Stored items:
········
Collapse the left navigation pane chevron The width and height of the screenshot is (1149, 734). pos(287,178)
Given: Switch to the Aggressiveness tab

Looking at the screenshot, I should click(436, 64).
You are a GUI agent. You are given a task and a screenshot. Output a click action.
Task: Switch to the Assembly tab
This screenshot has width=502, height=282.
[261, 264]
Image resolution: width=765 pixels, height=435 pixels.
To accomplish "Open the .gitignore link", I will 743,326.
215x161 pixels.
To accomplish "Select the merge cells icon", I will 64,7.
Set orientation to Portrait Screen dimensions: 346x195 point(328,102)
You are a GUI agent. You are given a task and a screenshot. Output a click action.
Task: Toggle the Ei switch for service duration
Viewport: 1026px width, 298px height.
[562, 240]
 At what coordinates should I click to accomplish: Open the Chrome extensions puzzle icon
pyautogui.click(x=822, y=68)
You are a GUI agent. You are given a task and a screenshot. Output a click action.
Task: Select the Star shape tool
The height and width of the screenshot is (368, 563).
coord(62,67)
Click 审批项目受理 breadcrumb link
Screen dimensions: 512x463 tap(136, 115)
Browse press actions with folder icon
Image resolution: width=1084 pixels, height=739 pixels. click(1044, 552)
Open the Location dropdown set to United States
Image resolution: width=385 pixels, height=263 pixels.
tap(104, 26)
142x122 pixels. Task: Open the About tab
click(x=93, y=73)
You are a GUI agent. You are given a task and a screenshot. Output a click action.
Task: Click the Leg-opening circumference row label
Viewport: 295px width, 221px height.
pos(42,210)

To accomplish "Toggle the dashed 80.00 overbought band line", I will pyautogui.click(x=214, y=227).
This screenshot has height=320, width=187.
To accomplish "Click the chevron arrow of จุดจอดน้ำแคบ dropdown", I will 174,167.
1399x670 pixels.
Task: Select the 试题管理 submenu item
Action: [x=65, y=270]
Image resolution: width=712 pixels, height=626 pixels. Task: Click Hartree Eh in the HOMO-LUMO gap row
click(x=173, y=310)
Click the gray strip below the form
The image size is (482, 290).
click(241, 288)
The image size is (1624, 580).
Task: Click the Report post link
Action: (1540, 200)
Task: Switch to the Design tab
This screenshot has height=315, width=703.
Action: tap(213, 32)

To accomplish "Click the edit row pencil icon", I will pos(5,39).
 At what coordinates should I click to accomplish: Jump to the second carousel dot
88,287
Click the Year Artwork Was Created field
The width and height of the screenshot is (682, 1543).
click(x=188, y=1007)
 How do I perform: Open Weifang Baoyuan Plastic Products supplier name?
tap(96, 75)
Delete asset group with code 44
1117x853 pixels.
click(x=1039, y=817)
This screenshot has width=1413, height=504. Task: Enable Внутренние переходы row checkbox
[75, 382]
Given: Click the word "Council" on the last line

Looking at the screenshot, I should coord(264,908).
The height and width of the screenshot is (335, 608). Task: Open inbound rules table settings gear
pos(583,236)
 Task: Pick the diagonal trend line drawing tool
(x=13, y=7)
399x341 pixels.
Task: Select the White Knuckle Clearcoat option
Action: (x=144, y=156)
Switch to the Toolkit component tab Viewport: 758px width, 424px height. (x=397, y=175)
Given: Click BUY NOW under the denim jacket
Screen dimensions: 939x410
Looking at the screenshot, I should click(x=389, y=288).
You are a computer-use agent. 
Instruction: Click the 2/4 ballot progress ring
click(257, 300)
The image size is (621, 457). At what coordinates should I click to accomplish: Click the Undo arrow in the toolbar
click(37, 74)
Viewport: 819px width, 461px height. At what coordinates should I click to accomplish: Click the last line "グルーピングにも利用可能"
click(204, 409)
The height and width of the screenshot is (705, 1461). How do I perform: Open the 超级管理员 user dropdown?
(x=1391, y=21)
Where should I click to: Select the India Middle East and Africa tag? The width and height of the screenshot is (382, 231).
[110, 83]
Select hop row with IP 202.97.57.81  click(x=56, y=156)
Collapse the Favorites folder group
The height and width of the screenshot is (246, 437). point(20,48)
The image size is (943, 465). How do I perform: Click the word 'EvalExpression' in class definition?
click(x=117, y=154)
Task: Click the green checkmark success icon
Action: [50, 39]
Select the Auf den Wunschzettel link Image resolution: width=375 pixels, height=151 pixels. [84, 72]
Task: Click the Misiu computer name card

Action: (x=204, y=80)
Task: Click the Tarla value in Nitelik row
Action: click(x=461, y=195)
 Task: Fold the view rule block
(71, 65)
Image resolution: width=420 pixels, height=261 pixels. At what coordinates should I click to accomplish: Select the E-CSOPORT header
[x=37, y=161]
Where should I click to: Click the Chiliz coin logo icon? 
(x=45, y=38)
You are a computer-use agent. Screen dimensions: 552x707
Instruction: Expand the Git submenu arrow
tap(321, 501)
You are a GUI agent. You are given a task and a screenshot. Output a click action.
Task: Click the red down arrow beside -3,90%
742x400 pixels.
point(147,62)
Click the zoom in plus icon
········
*What this task involves*
An exact copy of every record is needed; write it out in full.

*Solved problem*
Collapse the left navigation pane chevron The width and height of the screenshot is (1149, 734). pos(287,178)
Given: Switch to the Aggressiveness tab

Looking at the screenshot, I should click(436, 64).
You are a GUI agent. You are given a task and a screenshot. Output a click action.
Task: Switch to the Assembly tab
This screenshot has width=502, height=282.
[261, 264]
Image resolution: width=765 pixels, height=435 pixels.
To accomplish "Open the .gitignore link", I will 743,326.
215x161 pixels.
To accomplish "Select the merge cells icon", I will 64,7.
Set orientation to Portrait Screen dimensions: 346x195 point(328,102)
You are a GUI agent. You are given a task and a screenshot. Output a click action.
Task: Toggle the Ei switch for service duration
Viewport: 1026px width, 298px height.
[562, 240]
 At what coordinates should I click to accomplish: Open the Chrome extensions puzzle icon
pyautogui.click(x=822, y=68)
You are a GUI agent. You are given a task and a screenshot. Output a click action.
Task: Select the Star shape tool
The height and width of the screenshot is (368, 563).
coord(62,67)
Click 审批项目受理 breadcrumb link
Screen dimensions: 512x463 tap(136, 115)
Browse press actions with folder icon
Image resolution: width=1084 pixels, height=739 pixels. click(1044, 552)
Open the Location dropdown set to United States
Image resolution: width=385 pixels, height=263 pixels.
tap(104, 26)
142x122 pixels. Task: Open the About tab
click(x=93, y=73)
You are a GUI agent. You are given a task and a screenshot. Output a click action.
Task: Click the Leg-opening circumference row label
Viewport: 295px width, 221px height.
pos(42,210)

To accomplish "Toggle the dashed 80.00 overbought band line", I will pyautogui.click(x=214, y=227).
This screenshot has height=320, width=187.
To accomplish "Click the chevron arrow of จุดจอดน้ำแคบ dropdown", I will 174,167.
1399x670 pixels.
Task: Select the 试题管理 submenu item
Action: [x=65, y=270]
Image resolution: width=712 pixels, height=626 pixels. Task: Click Hartree Eh in the HOMO-LUMO gap row
click(x=173, y=310)
Click the gray strip below the form
The image size is (482, 290).
click(241, 288)
The image size is (1624, 580).
Task: Click the Report post link
Action: (1540, 200)
Task: Switch to the Design tab
This screenshot has height=315, width=703.
Action: tap(213, 32)

To accomplish "Click the edit row pencil icon", I will pos(5,39).
 At what coordinates should I click to accomplish: Jump to the second carousel dot
88,287
Click the Year Artwork Was Created field
The width and height of the screenshot is (682, 1543).
click(x=188, y=1007)
 How do I perform: Open Weifang Baoyuan Plastic Products supplier name?
tap(96, 75)
Delete asset group with code 44
1117x853 pixels.
click(x=1039, y=817)
This screenshot has width=1413, height=504. Task: Enable Внутренние переходы row checkbox
[75, 382]
Given: Click the word "Council" on the last line

Looking at the screenshot, I should coord(264,908).
The height and width of the screenshot is (335, 608). Task: Open inbound rules table settings gear
pos(583,236)
 Task: Pick the diagonal trend line drawing tool
(x=13, y=7)
399x341 pixels.
Task: Select the White Knuckle Clearcoat option
Action: (x=144, y=156)
Switch to the Toolkit component tab Viewport: 758px width, 424px height. (x=397, y=175)
Given: Click BUY NOW under the denim jacket
Screen dimensions: 939x410
Looking at the screenshot, I should click(x=389, y=288).
You are a computer-use agent. 
Instruction: Click the 2/4 ballot progress ring
click(257, 300)
The image size is (621, 457). At what coordinates should I click to accomplish: Click the Undo arrow in the toolbar
click(37, 74)
Viewport: 819px width, 461px height. At what coordinates should I click to accomplish: Click the last line "グルーピングにも利用可能"
click(204, 409)
The height and width of the screenshot is (705, 1461). How do I perform: Open the 超级管理员 user dropdown?
(x=1391, y=21)
Where should I click to: Select the India Middle East and Africa tag? The width and height of the screenshot is (382, 231).
[110, 83]
Select hop row with IP 202.97.57.81  click(x=56, y=156)
Collapse the Favorites folder group
The height and width of the screenshot is (246, 437). point(20,48)
The image size is (943, 465). How do I perform: Click the word 'EvalExpression' in class definition?
click(x=117, y=154)
Task: Click the green checkmark success icon
Action: [50, 39]
Select the Auf den Wunschzettel link Image resolution: width=375 pixels, height=151 pixels. [84, 72]
Task: Click the Misiu computer name card

Action: (x=204, y=80)
Task: Click the Tarla value in Nitelik row
Action: click(x=461, y=195)
 Task: Fold the view rule block
(71, 65)
Image resolution: width=420 pixels, height=261 pixels. At what coordinates should I click to accomplish: Select the E-CSOPORT header
[x=37, y=161]
Where should I click to: Click the Chiliz coin logo icon? 
(x=45, y=38)
You are a computer-use agent. Screen dimensions: 552x707
Instruction: Expand the Git submenu arrow
tap(321, 501)
You are a GUI agent. You are given a task and a screenshot. Output a click action.
Task: Click the red down arrow beside -3,90%
742x400 pixels.
point(147,62)
Click the zoom in plus icon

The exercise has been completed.